■ **HOW TO COMPLETE THIS TASK**
With pictures left out, output exactly the lines of the listing below from the line that has "The height and width of the screenshot is (335, 465)." to the line that has "Switch to details view in toolbar", both lines kept.

■ **DATASET EXCERPTS**
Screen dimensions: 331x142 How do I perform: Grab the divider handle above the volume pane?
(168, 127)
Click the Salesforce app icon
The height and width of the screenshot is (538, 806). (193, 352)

--

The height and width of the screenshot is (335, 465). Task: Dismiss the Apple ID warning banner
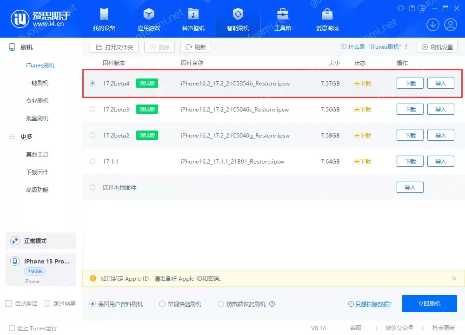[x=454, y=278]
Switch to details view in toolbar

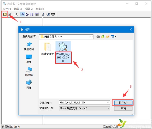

...

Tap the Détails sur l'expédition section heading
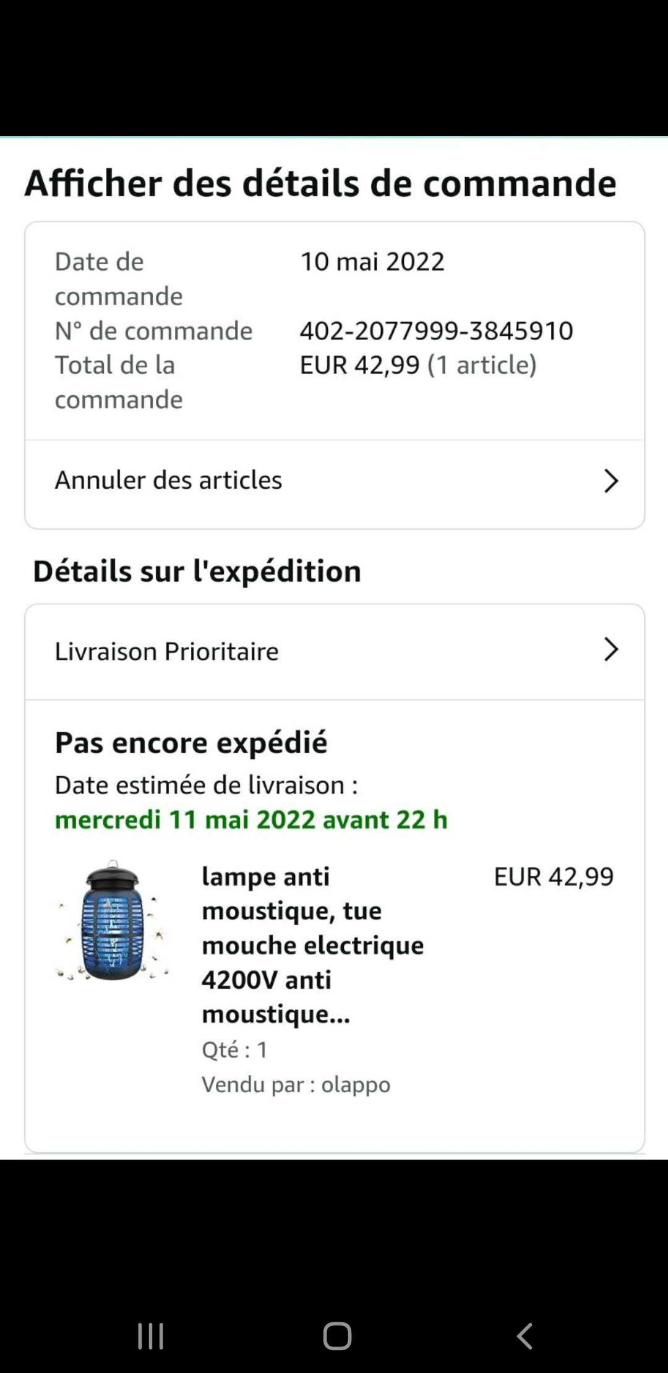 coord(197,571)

■ **EXERCISE OUTPUT**
The height and width of the screenshot is (335, 465). Task: Dismiss the Apple ID warning banner
[x=454, y=278]
Switch to details view in toolbar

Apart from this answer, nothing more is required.